# Exercise:
Return the text of every row below word for word, leaving out the pictures.

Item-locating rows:
----------------------------------------
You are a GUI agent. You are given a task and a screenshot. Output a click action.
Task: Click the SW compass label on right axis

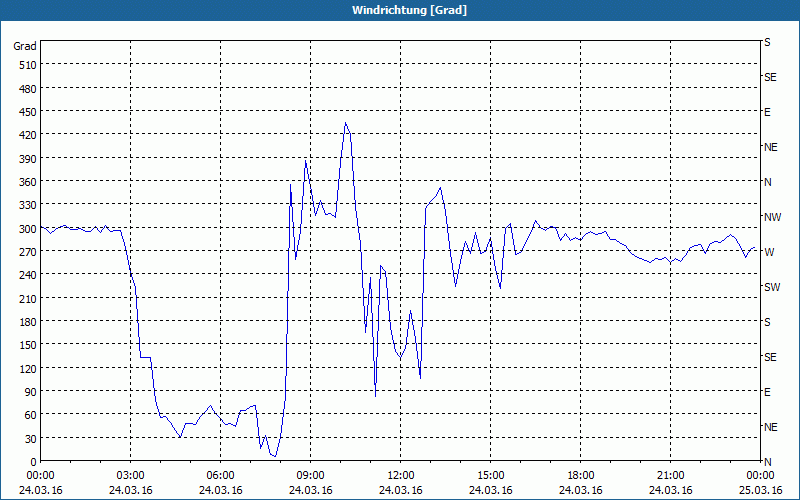[x=771, y=287]
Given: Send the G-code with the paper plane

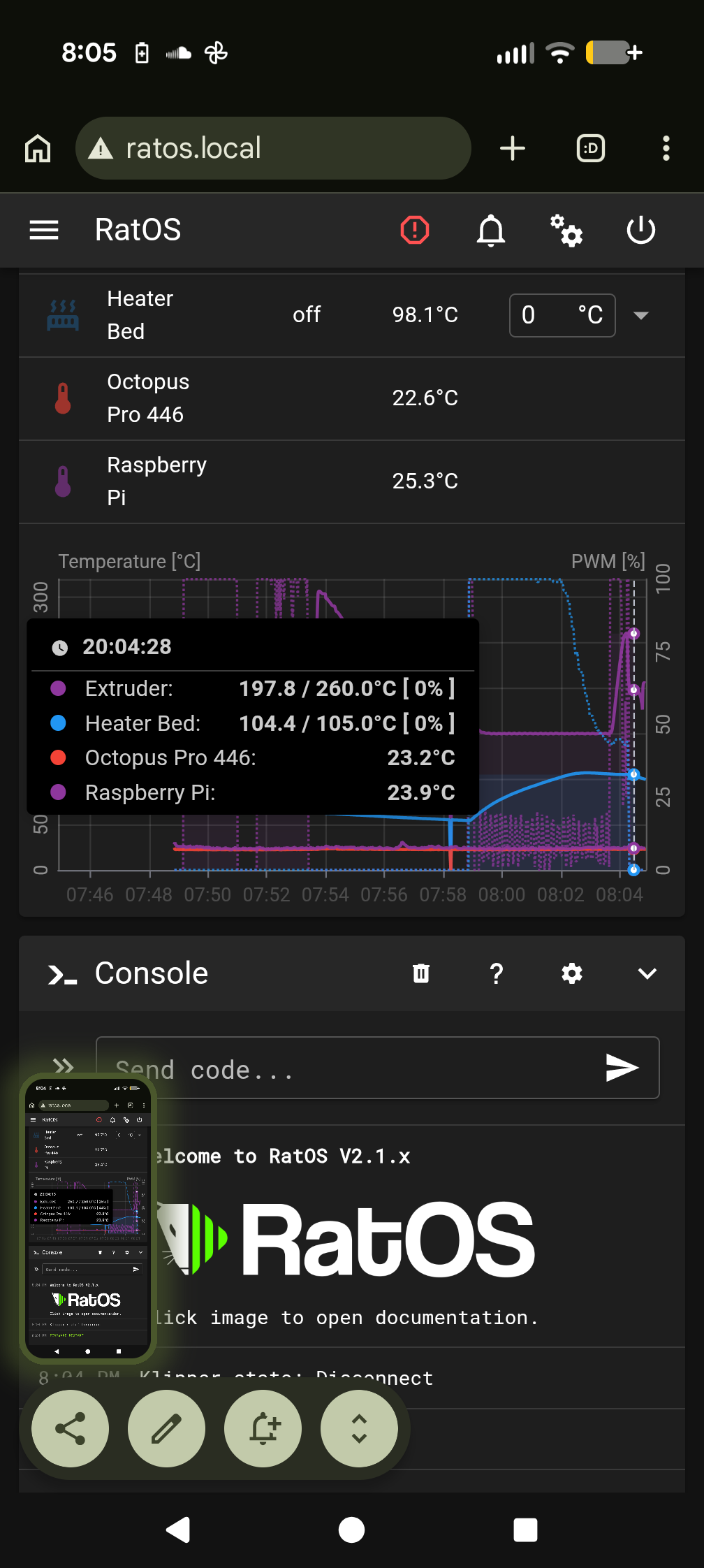Looking at the screenshot, I should [x=621, y=1068].
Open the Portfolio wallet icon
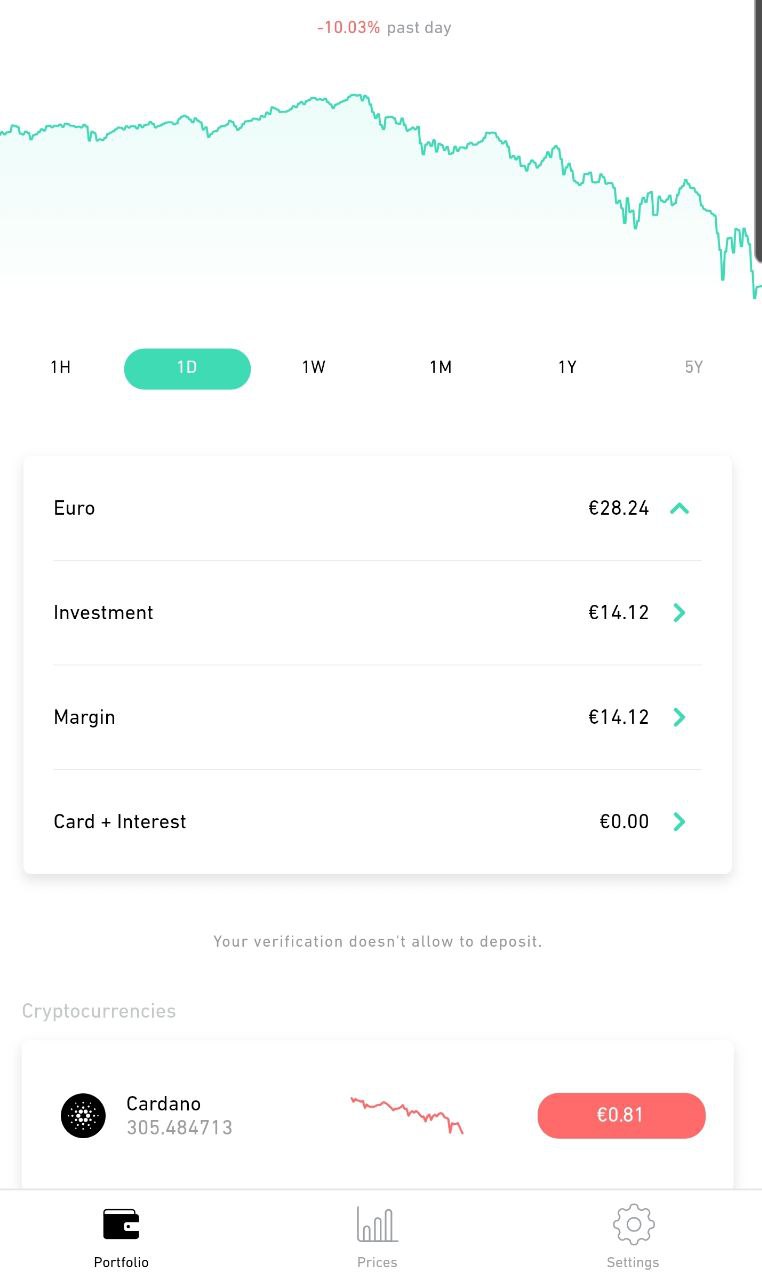Screen dimensions: 762x1280 point(121,1224)
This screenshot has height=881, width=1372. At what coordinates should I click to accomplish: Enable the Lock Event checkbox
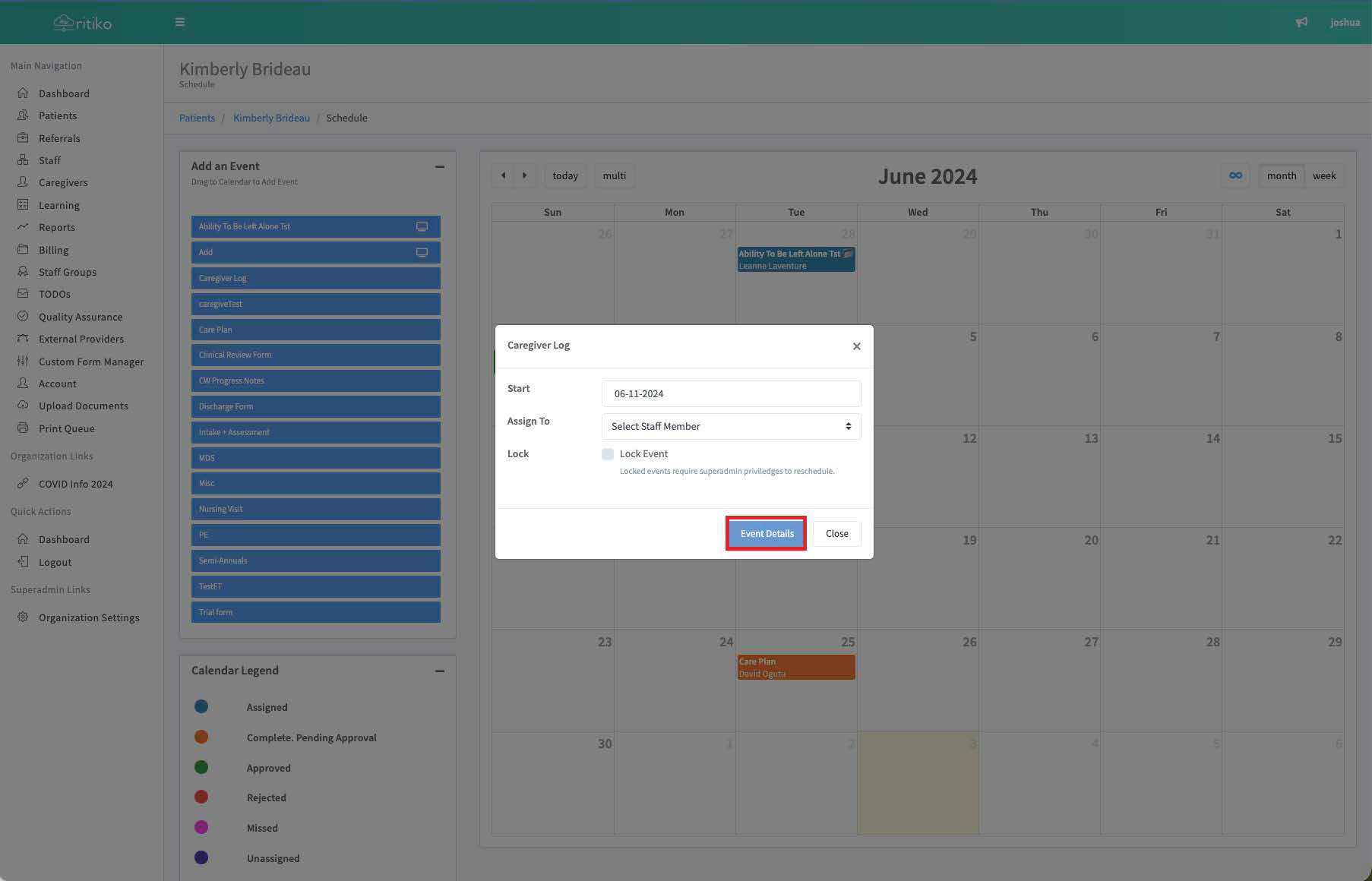[608, 454]
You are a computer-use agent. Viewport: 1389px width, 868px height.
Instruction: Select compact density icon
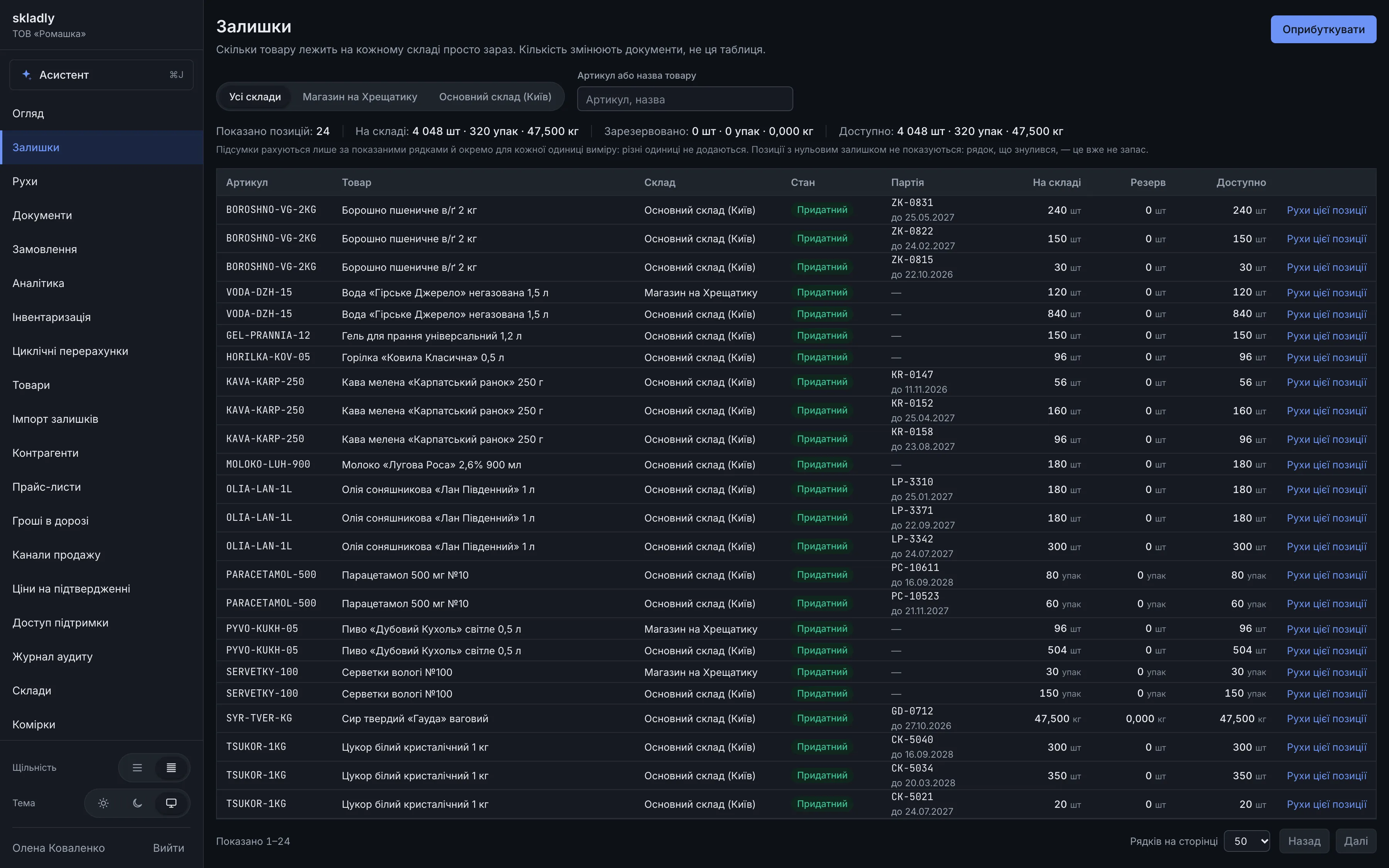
----------------------------------------
# Written answer:
You are a GUI agent. You are given a task and a screenshot. Output a click action.
Task: Click the SW compass label on right axis

[x=771, y=287]
Given: Send the G-code with the paper plane

Looking at the screenshot, I should [x=621, y=1068].
Open the Portfolio wallet icon
Screen dimensions: 762x1280 point(121,1224)
This screenshot has height=881, width=1372. At what coordinates should I click to accomplish: Enable the Lock Event checkbox
[608, 454]
You are a computer-use agent. Viewport: 1389px width, 868px height.
Instruction: Select compact density icon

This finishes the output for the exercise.